— Work instructions —
Return nothing but the lines from the line with "Image resolution: width=800" through the last line of the entries that follow, copied exactly and free of pictures.
──────
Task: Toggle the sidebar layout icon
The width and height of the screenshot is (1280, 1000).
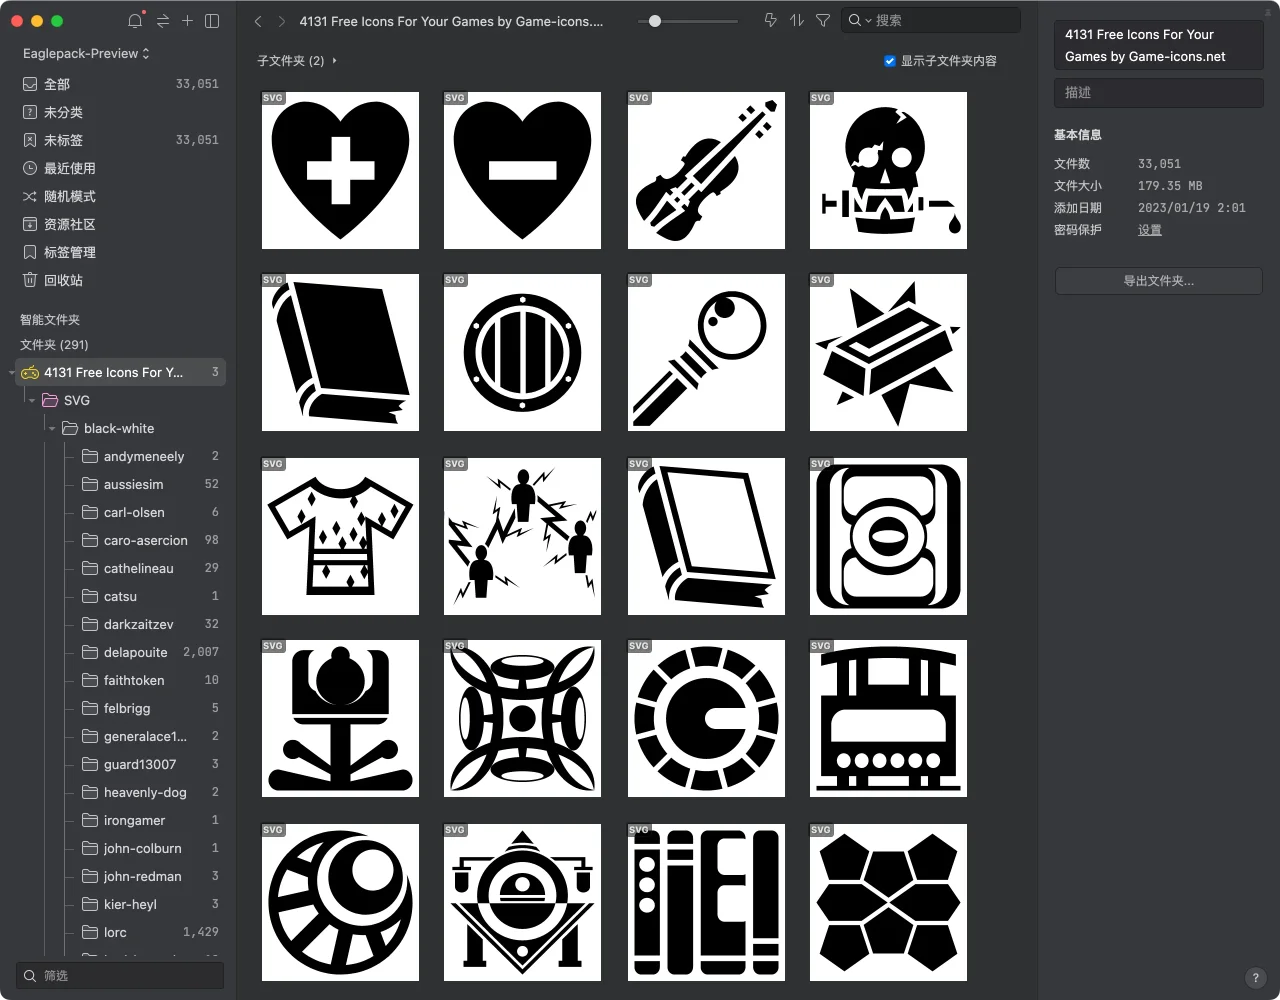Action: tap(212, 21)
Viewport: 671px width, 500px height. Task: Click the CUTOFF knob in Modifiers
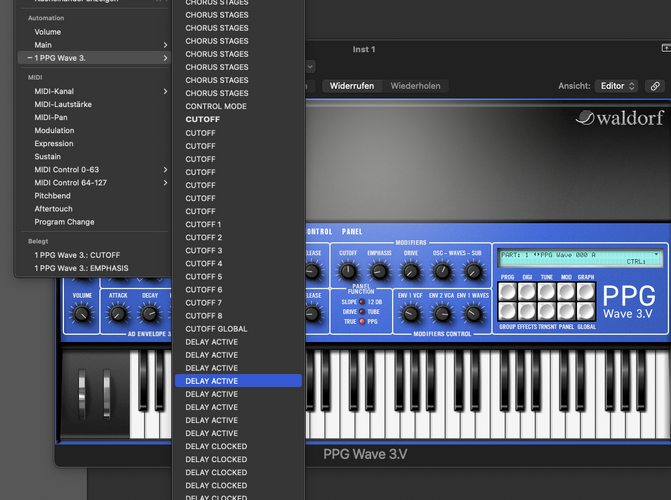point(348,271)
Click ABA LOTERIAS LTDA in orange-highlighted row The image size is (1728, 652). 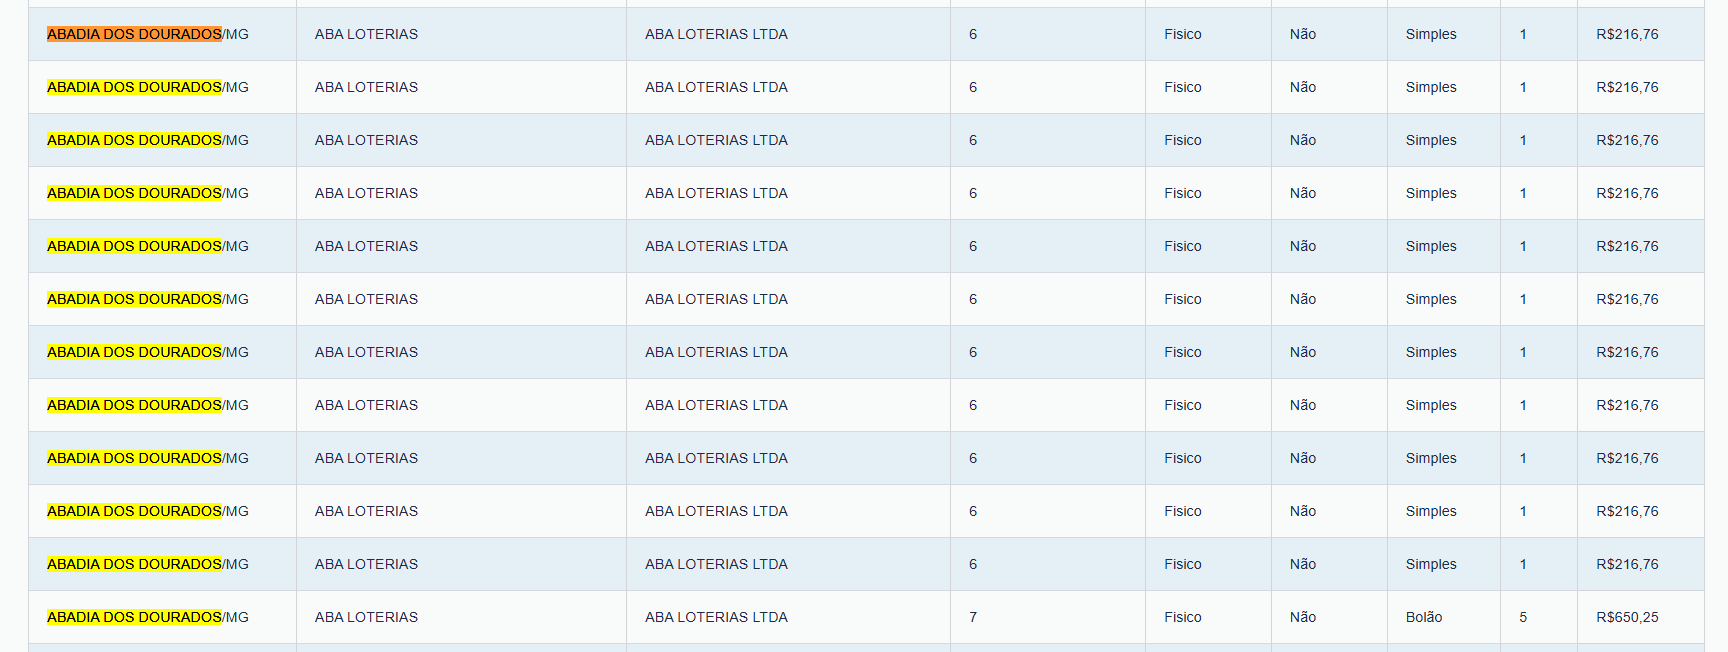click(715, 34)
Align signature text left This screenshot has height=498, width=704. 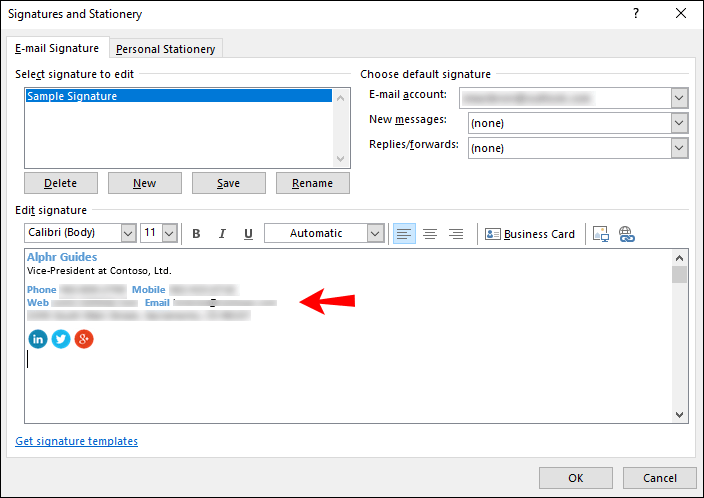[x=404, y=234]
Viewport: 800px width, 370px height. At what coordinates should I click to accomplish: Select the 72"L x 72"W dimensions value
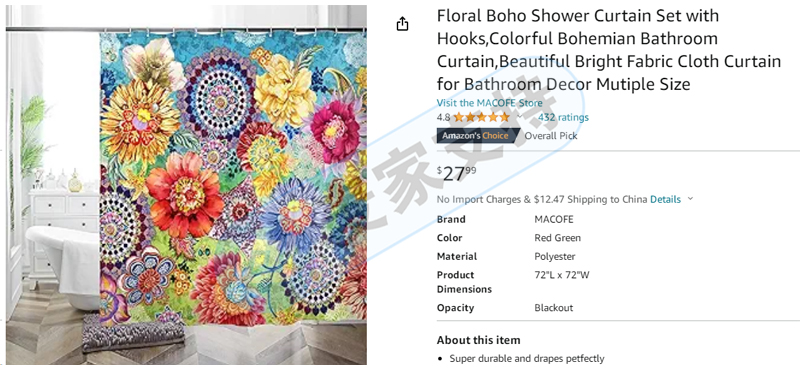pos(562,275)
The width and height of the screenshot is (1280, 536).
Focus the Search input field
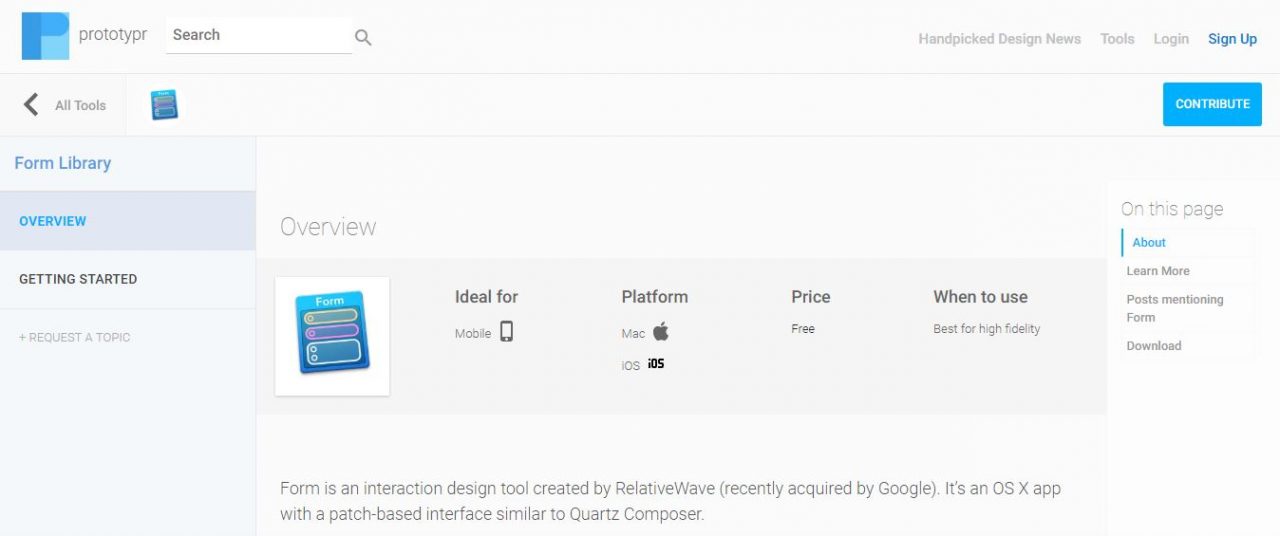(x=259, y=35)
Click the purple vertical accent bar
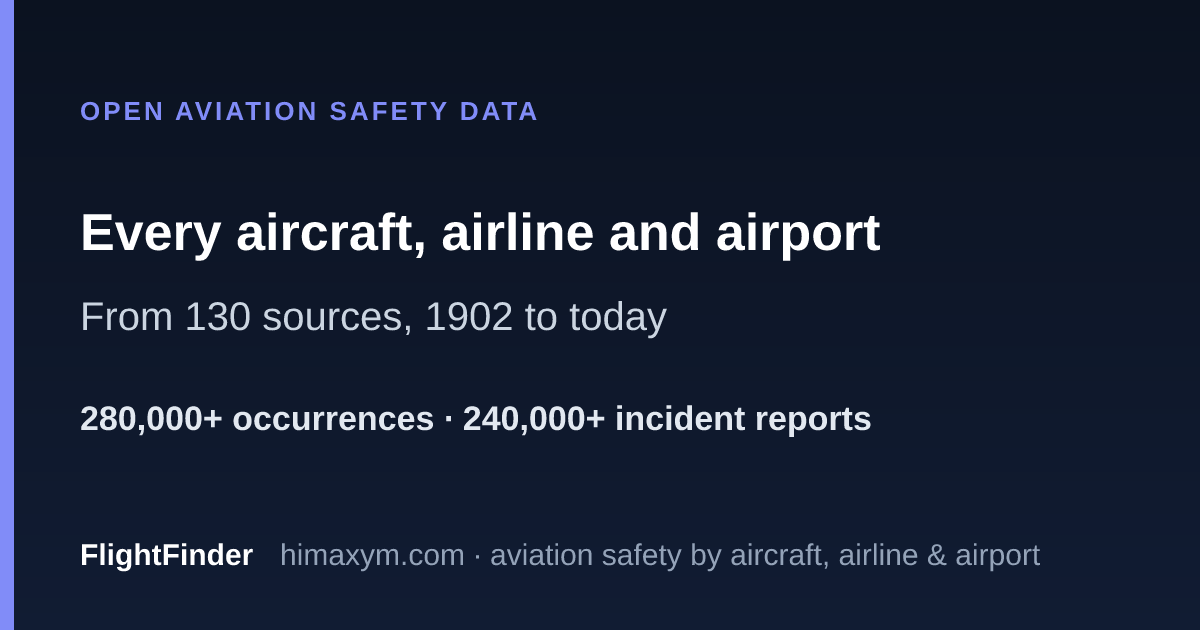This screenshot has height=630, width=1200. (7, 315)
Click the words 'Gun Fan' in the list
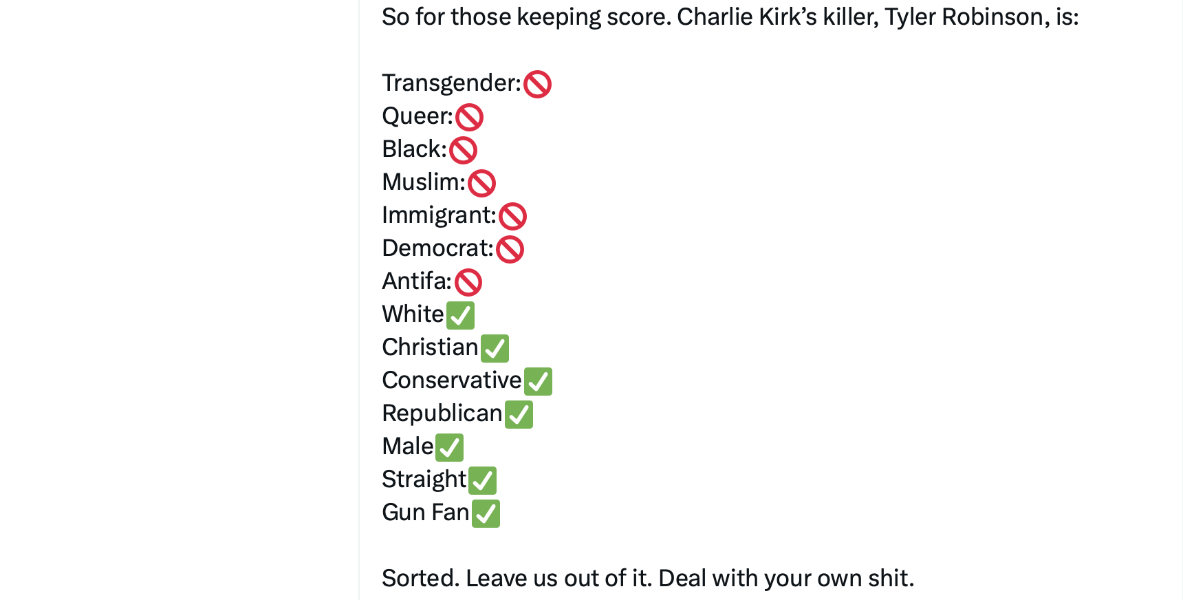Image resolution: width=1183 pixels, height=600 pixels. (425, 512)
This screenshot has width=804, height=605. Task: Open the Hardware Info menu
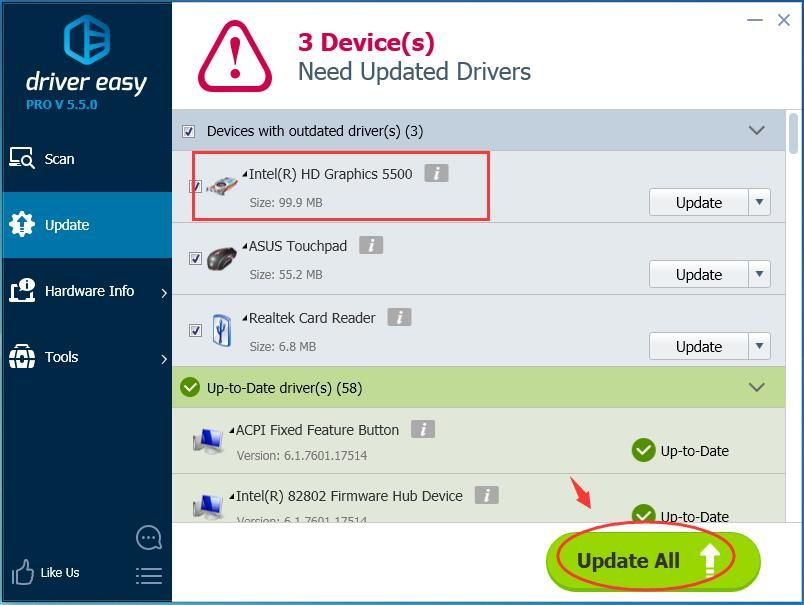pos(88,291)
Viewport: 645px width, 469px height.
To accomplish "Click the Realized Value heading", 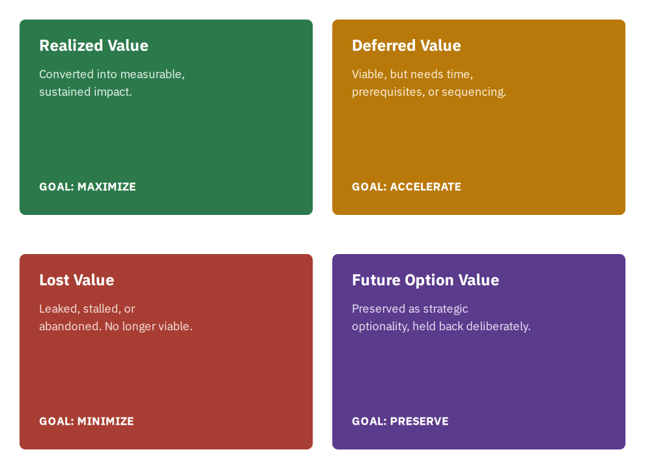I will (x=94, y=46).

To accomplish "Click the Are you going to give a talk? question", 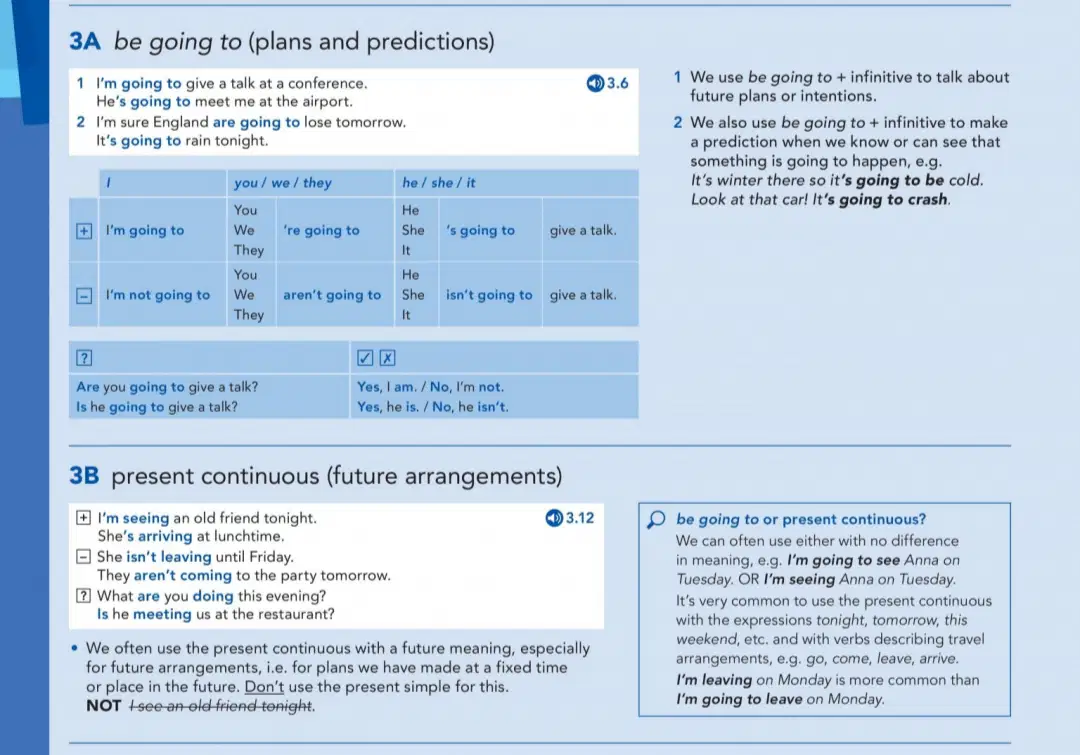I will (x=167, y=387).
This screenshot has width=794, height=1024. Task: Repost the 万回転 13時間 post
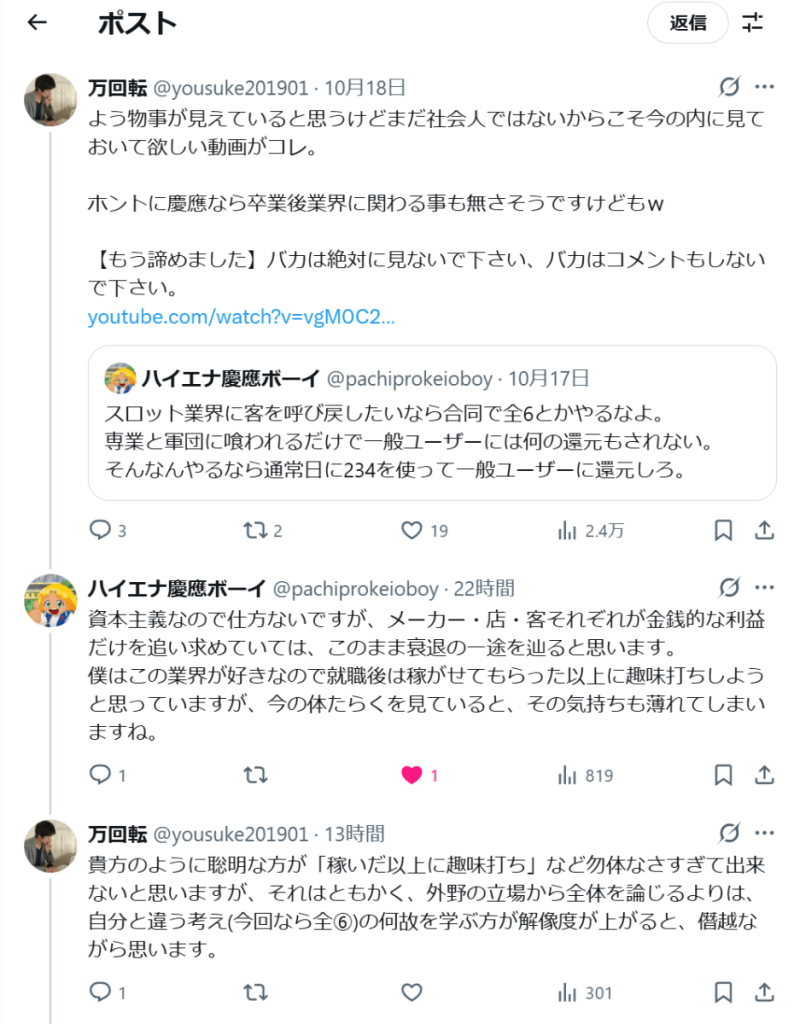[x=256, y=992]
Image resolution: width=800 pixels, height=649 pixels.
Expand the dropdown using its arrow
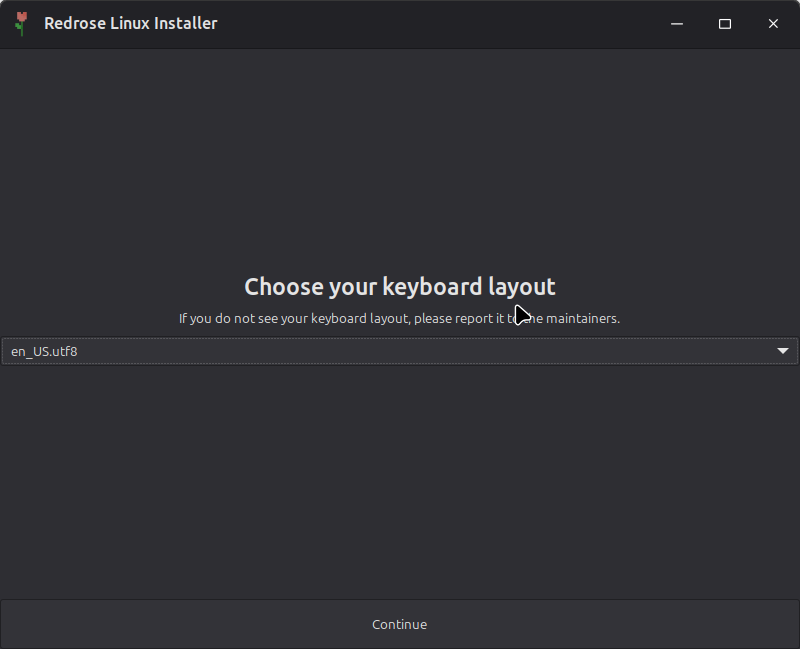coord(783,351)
──────
— The answer —
Image resolution: width=800 pixels, height=649 pixels.
Expand the dropdown using its arrow
coord(783,351)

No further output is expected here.